Se
o espectador de Cenas de um Casamento, de Bergman, achou o
filme lento e cansativo, deve dar-se por feliz. Pois em uma
entrevista, Bergman confessa:
— O
meu sonho seria poder fazer um longa-metragem num único plano; poder
manter o interesse à volta de um rosto durante hora e meia ou duas
horas.
Para
sorte do público, o projeto não passou de sonho.
Quem
acompanha os filmes de Bergman já deve ter notado uma constante. O
relacionamento sexual entre os personagens é sempre traumático,
doloroso, impossível. Em uma entrevista publicada em L’Express,
em 64, diz o cineasta:
— Durante
muito tempo fui tímido e convencional na expressão do amor físico
no cinema. Há aspectos excitantes em uma bela manhã de verão e no
ato sexual; creio ter encontrado a forma cinematográfica para
exprimir um, mas o outro não. Assim é que as dificuldades do amor
me interessam antes de tudo, me parecem mais importantes que o
prazer. E depois, o ato sexual propriamente dito, em sua
representação bruta, c desagradável em 80%.
Se
o ato sexual é desagradável para Ingmar Bergman, entendemos então
o fracasso de seus cinco casamentos. Como também a
incomunicabilidade sexual de seus personagens. E entendemos também
os conflitos de Cenas de um Casamento, isto é, Cenas de meus
Casamentos.
A
psicanálise está na moda em nossa época. O homem urbano e
conflitado — quando tem dinheiro, bem entendido — adora pagar um
analista para ouvir suas angústias. Bergman encontrou melhor
caminho. Cobra dos que o ouvem.
Já
que falamos em psicanalistas, esses senhores que no menor gesto vêem
um significado abissal, proponho aos ditos um tema para análise. Em
Persona e Hora do Lobo, as personagens se chamam,
respectivamente, Alma e Elisabeth Vogler, e Alma e Verônica Vogler.
O nome Vogler evoca a palavra sueca fagel (pronuncia-se
fôguel), pássaro. Bergman tem consciência disto e acrescenta:
— Os
pássaros sempre tiveram para mim algo de demoníaco, de misterioso e
de perigoso. Tenho e sempre tive medo dos pássaros. Desde a minha
infância. Se um pássaro entra numa sala onde me encontro, abandono
o local terrificado.
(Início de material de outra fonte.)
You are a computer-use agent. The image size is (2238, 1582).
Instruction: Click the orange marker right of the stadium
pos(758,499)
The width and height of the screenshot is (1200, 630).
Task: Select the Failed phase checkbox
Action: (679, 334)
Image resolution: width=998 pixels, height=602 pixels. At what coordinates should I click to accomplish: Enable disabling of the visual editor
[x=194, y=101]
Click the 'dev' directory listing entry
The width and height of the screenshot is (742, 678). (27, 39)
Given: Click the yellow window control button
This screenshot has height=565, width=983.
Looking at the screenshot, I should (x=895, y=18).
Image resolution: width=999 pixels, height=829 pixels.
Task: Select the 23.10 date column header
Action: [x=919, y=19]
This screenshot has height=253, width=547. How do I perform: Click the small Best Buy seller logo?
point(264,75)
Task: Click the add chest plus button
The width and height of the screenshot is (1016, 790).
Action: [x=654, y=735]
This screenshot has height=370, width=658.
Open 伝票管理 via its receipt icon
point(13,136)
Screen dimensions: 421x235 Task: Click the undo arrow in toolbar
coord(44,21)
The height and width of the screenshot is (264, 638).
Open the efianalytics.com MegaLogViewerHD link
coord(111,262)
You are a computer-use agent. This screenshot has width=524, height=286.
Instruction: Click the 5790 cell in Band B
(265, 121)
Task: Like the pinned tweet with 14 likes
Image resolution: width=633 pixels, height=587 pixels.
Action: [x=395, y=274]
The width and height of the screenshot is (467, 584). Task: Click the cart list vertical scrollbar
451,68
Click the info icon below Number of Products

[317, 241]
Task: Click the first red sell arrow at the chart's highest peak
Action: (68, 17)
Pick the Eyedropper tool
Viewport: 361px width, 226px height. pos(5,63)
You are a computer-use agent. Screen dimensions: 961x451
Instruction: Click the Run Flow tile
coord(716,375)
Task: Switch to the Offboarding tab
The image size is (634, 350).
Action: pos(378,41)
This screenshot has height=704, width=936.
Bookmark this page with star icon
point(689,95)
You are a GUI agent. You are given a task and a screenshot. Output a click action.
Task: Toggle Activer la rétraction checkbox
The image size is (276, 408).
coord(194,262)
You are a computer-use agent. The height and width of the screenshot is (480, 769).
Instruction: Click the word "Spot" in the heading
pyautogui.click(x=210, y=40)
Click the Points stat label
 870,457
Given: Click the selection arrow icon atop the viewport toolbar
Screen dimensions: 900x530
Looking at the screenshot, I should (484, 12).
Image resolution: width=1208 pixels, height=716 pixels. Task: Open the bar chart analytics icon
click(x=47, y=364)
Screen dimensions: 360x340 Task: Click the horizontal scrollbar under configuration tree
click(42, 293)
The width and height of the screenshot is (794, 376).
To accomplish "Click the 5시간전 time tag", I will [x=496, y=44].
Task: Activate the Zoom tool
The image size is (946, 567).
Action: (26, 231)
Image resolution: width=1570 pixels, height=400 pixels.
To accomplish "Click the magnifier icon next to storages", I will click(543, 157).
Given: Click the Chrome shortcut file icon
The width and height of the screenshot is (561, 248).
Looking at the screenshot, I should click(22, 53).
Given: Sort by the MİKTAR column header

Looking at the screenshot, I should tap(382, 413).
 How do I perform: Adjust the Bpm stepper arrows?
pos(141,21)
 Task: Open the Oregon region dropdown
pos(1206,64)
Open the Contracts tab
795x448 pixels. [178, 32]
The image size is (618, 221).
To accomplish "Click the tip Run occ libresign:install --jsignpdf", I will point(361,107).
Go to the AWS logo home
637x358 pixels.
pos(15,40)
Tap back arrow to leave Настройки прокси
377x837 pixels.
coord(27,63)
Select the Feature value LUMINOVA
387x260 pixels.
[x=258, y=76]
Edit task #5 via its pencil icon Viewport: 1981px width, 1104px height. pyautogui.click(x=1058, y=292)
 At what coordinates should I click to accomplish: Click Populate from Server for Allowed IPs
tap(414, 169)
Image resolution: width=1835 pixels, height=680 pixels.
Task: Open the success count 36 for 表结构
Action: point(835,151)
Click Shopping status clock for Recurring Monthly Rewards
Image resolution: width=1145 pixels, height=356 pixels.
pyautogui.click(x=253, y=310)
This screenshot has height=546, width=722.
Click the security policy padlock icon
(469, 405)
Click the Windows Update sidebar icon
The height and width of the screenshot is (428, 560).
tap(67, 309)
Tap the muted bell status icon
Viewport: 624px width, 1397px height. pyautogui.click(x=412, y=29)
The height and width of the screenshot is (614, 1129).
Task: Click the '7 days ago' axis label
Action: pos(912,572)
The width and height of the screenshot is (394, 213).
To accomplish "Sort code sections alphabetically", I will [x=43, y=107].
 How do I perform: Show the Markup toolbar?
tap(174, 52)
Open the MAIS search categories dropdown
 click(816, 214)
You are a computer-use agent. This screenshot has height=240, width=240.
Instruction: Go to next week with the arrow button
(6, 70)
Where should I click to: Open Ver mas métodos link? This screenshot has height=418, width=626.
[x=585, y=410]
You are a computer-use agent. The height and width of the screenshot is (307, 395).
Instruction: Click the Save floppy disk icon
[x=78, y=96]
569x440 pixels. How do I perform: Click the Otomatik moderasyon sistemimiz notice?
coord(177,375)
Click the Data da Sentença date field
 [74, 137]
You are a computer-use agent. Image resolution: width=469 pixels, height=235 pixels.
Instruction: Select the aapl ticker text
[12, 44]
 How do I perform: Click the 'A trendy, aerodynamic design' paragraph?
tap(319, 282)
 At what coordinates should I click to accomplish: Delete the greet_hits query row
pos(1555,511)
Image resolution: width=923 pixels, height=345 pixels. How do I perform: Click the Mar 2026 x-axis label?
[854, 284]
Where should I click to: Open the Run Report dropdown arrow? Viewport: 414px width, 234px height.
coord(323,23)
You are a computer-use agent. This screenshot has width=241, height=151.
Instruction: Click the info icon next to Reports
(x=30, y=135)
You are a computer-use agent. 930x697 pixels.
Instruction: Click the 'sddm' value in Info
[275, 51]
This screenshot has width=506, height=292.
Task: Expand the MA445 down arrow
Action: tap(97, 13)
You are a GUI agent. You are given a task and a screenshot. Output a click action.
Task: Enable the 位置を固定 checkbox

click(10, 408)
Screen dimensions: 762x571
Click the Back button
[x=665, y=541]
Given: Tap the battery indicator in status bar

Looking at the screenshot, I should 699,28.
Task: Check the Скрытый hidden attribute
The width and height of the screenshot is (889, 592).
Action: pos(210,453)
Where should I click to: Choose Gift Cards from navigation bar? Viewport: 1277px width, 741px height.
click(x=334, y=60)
Depois o pobre pássaro desembaraça-se o melhor
que pode. No melhor dos casos pode ser que abra a janela. No verão
passado aconteceu que alguns pássaros bateram contra as vidraças da
casa onde me encontrava, em Faro. Uma das salas é envidraçada dos
dois lados e, estando as janelas iluminadas, os pássaros em voo
esbarravam nos vidros e caíam no solo. Mas eu nunca me teria
aproximado para lhes tocar. Não ousaria fazê-lo. Há demasiado
tempo que os receio. Apenas os pássaros me provocam esse efeito. Sou
perfeitamente incapaz de lhe descobrir o motivo.